KERX: reasons to avoid – part 1

KERX is a $1.3b biotech company with one product, Auryxia (ferric citrate), approved in Q3 2014. Because of its slow launch, the stock price remained subdued at around $12-$13. Now KERX looks more like a long term short.

  • Baupost has about 19% of KERX. He wasn’t all successful at biotech (check AVEO), so don’t take his underwriting as Midas.
  • Business wise, their drug only offers incremental improvement, and is facing a potential generic competitor; what’s even more devastating is that the claimed edge may not exist.
  • Their product may be a negative NPV product, maximum PT $18.

1. To elaborate on the second point:

KERX is directly competing with Sanofi’s Renvela, current market leader with 2014 global sales €684m. The sales number dropped -13.6% comparing to 2013, partly due to generic competition.

The whole selling point is that Auryxia is not only Renvela, i.e., reducing serum phosphate level in End Stage Rena Disease (ESRD) patients, but also provides iron supplements as most dialysis patients are anemic. The dual benefits would cut costs for care providers and insurers as obviously less iron supplement drugs are needed.

a. First of all, if generic renvela comes to market, there is limited chance for Auryxia. In below table ESA is one of the most common drugs used to treat anemia. Currently Amgen’s Epogen is leader.

Patient Groups Approved Cost Estimates
Renvela + ESA (current standards) Chronic kidney disease (CKD) on dialysis $12k + $6k
Auryxia + less ESA Same as 1; is working on Phase 3 trial to expand label to non-dialysis patients; $12k + $2k~$4k
Generic Renvela + ESA Same as 1; <$2.4k + $6k.

Remember generics will be 80% cheaper. Currently a generic version is not widely available but Impax has started shipping small quantity under Sanofi settlement since 2014 and is looking forward an FDA approval. I am not very sure why FDA hasn’t approved generic Renvela, but I’m optimistic that it will eventually crawl its way into the market. Then Auryxia is at serious risk being excluded in all major formulary.

b. The management has reiterated Auryxia is beneficial for hospitals and dialysis centers (DCs) as it may save up to $7,000 per patient and reduces injection of ESA. But the reality is that DCs have no control over what nephrologists prescribe. It is clearly seen in that Velphoro, developed by Fresenius, controls less than 10% of market. If the market is like what KERX imagined, Fresenius could ask all their centers use Velphoro, that is almost 40% of market. But that didn’t happen. And it is exactly why KERX has hired a large group of salesperson to cold call and pitch nephrologists.

For nephrologists, there is not a lot of incentive for them to change to a new treatment plan. They may have years of experiences prescribing Renvela. If the drug is not like a new cancer life saver, but only marginal improvement, I don’t see them change their practice. And remember, oral phosphate binders are included in medicare, they don’t have to think about cost-saving.

2. Model and assumptions (very very bullish case)

a. It is market belief that Auryxia doesn’t’ have a strong patent protection. Current designation of New Product Entity has only 3 years of exclusivity, which should end in 2017. I give a very optimistic scenario of exclusivity until 2022.

b. Success in label expansion and Europe launch (very likely).

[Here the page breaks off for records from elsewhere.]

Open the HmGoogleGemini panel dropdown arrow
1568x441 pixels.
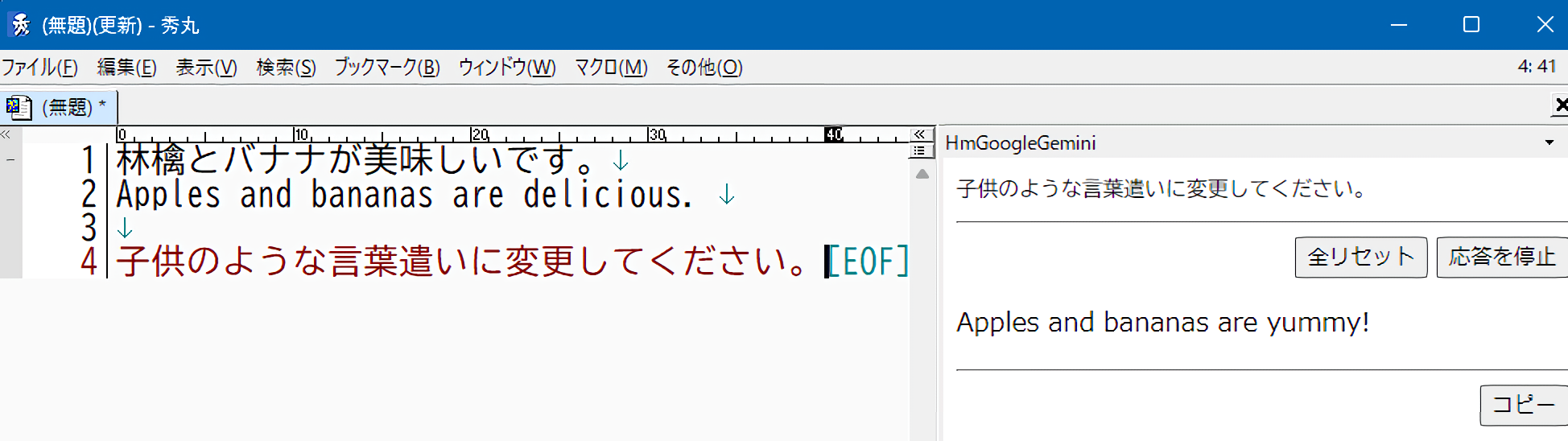pyautogui.click(x=1549, y=143)
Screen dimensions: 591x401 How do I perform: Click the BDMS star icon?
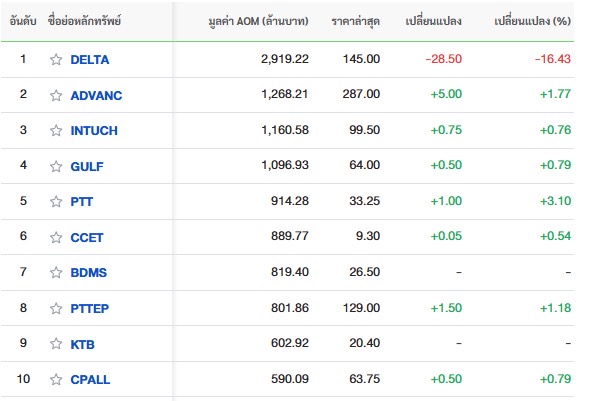pos(56,272)
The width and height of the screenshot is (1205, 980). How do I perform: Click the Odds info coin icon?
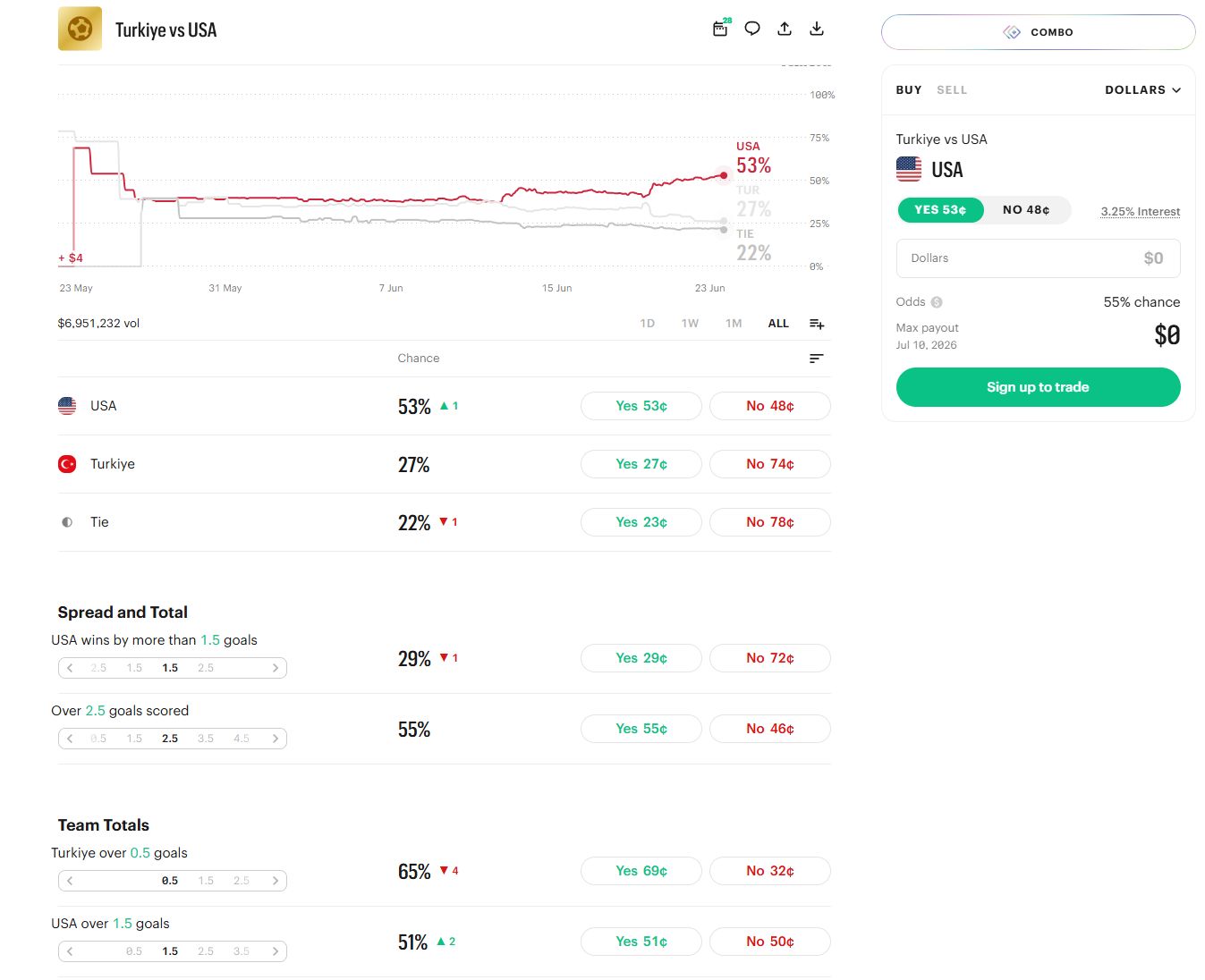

c. Peak sale from ESRD patients is $900m in 2022. If we compare to ~$800m 2014 global sales of Renvela, it is essentially all Renvela market and grows at 5% CAGR. And there is another $570m from NDD-CKD patients after label expansion.

d. NPV of net income up to 2022 is $727m using 10% discount rate. The interpretation is if we invest $1.4b to buy out the firm now, we only receive $727m in lifetime of the drug. And because the company doesn’t have a R&D platform, they have to acquire other drugs and take them to clinical trial, it dampens the value of the company. If we assume terminal growth of 1%, price target will be $18, and terminal value consists of 65% of the price.

Now the challenge for Keryx management is that:
a. Prescribe as many as possible, no matter through voucher or promotion or sample test;
b. Before generics controls the market, charge a little less than Renvela to provide the incentive and take as many cash home as possible.
c. Make progress on the clinical trials for label expansion, do secondary offering before capital market lose patience.